Regarding the possibility of a pop in a job-market bubble, a good comparison is software engineering in the 1980s. As computers grew cheaper, faster, and more common, there were concerns that soon a computer could do everything and that there would be no need for programmers. But the opposite thing happened, and now there are more than 1.2 million software engineers in the United States (http://mng.bz/MOPo). Although titles such as webmaster did disappear, more people than ever are working on website development, maintenance, and improvement.

We believe that there will be more specialization within data science, which may lead to the disappearance of the general title data scientist, but many companies are still in the early stages of learning how to leverage data science and there’s plenty of work left to do. Moreover, as data sicentists become more senior, they should focus on un-automative tasks and interpersion skills such as preparing proper data, communicating, interpreting results with customers effectively.

5. What do junior data scientists frequently get wrong?

I think junior data scientists assume people are going to automatically recognize the value in their work. This is especially common among data scientists who come from academic backgrounds. We tend to get really wrapped up in everything being superthorough and following the scientific method. While this is important in academia, just working hard is not enough in the industry.
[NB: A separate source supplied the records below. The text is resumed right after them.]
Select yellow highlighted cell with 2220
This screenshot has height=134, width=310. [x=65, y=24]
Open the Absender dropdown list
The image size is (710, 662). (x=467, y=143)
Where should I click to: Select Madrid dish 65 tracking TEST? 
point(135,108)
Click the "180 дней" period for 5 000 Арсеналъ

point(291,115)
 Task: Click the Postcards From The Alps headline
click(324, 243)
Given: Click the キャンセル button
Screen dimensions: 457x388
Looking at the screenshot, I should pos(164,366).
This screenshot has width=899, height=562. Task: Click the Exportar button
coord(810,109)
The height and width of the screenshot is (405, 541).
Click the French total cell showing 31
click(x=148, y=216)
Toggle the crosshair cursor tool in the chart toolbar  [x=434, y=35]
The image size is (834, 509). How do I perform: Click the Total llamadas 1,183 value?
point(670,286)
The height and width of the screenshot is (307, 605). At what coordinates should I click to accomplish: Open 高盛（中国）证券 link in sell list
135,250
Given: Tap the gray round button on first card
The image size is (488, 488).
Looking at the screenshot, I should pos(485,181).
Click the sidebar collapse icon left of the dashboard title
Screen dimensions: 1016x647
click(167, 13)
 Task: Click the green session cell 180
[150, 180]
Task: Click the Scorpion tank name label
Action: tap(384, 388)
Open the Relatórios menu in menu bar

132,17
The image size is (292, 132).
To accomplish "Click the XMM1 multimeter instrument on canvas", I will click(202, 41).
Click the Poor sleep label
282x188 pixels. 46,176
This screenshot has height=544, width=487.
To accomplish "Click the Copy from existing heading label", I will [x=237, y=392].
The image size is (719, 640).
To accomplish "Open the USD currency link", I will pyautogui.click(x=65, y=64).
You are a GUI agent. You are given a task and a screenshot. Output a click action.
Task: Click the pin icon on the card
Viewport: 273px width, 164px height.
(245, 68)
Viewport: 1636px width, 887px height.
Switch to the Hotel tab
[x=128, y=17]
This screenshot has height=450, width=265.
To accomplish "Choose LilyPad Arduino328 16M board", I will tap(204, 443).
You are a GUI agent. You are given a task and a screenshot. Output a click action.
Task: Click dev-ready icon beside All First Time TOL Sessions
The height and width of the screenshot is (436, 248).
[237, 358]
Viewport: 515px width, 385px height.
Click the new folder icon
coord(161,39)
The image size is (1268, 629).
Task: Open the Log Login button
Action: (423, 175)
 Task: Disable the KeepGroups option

The way that you communicate is what gets people to recognize the value of your work.

6. Do you always try to explain the technical part of data science?

It depends on how much the stakeholder wants to be involved. Some project managers do not want to be involved in anything technical. If you just said “This is not working right now”, they would take that at face value. Other project managers want to know every detail, and what you might feel that they do tend to get a little overwhelmed. Some people want you to check in on a regular basis and tell them what’s happening, and even if they know that they don’t understand, they just want to feel in the loop. So I’ll just make sure that they feel in the loop.

7. Data science competitions and real life projects are different

Getting success in a data science competition (e.g. through an online platform like Kaggle) may give a boost to one’s confidence so much that one starts thinking of landing a data science career. There is quite a lot of difference between a competition and a real-life scenario.

Data science competition websites, such as Kaggle or Drivendata are great places for practicing machine learning, but that’s not all of data science.

Compare some characteristics of Data Science competitions with real-life projects

So, it would be safe to say that competitions do give a fair practice for data science. But it is not enough. You need to get your hands dirty and work in live real-time projects to know the correct essence of data science.

8. More data does not always mean more accuracy

Suppose we have a dataset with the exact number of minimum data that is needed to make a correct analysis. This would be an ideal dataset. Now if we add some more data, the entire dataset will need to be reconstructed considering the new set of data as well. While reconstructing, there will be a need to clean the new data and spend time to understand their deviation from the existing set, if any.

Even after the new data is cleaned and merged to the existing ideal dataset, there is a possibility that some new element is still dirty but unidentified. This will lead to an overall degradation of the final result or analysis. In this case, lesser data was surely better than more data. Hence, more data doesn’t mean more insight or more value addition. Using smart data is the key.